### DATA FOR REVIEW

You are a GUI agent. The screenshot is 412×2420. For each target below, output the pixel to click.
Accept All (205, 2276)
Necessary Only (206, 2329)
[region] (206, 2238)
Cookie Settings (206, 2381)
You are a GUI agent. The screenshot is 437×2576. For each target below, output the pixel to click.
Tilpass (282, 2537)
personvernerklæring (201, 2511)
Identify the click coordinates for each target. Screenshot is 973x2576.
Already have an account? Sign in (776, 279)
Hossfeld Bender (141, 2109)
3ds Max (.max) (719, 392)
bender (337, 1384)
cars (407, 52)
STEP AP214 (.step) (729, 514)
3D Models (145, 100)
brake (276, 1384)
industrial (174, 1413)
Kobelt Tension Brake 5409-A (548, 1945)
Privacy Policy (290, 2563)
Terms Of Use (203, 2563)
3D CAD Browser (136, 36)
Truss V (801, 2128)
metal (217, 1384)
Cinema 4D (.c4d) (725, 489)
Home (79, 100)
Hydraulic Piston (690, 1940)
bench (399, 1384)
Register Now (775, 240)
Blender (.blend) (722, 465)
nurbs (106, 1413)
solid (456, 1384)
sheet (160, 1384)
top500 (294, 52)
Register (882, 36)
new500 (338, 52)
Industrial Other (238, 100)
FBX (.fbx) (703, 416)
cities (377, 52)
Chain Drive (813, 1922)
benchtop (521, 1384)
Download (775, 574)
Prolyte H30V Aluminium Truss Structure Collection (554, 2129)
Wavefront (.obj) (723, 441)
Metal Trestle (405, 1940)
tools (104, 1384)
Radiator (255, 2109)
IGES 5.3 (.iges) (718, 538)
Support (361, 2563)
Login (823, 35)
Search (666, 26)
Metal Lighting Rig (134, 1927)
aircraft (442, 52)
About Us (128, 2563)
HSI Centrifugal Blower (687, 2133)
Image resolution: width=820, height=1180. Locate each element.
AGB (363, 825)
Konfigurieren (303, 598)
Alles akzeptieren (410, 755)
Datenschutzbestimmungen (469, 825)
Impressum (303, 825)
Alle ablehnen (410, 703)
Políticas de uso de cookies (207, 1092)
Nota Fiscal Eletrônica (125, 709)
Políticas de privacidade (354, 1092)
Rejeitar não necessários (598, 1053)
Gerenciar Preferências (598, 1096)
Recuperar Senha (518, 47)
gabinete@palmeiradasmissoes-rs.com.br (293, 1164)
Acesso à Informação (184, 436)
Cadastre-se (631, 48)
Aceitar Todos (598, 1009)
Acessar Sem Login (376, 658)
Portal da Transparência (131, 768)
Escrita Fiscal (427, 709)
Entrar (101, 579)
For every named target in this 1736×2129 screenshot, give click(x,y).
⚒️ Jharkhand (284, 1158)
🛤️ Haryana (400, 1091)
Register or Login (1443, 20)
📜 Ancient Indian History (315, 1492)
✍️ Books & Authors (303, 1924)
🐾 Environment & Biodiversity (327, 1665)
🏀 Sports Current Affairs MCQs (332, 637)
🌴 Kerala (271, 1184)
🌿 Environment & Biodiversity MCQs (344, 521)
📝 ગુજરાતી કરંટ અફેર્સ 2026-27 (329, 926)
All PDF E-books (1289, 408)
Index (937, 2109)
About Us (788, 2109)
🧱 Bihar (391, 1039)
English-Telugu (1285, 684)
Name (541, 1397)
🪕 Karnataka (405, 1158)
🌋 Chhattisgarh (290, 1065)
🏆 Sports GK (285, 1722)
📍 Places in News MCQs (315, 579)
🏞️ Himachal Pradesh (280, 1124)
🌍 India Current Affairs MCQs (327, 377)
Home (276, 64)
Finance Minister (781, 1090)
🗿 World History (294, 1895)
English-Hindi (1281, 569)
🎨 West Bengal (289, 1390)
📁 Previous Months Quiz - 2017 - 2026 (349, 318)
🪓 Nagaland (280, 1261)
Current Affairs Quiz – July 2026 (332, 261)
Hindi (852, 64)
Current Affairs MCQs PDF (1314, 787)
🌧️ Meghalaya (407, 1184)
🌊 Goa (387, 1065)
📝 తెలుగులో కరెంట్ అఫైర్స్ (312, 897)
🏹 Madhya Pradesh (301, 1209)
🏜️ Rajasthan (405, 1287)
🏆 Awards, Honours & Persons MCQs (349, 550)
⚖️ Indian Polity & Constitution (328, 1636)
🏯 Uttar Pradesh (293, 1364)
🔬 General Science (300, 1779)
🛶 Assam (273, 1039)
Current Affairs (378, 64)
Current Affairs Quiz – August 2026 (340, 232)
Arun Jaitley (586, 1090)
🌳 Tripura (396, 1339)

######

- EXERCISE DIRECTIONS
Report every line of the records that contains the word "Indian".

- TASK RESULT
📜 Ancient Indian History (315, 1492)
⚖️ Indian Polity & Constitution (328, 1636)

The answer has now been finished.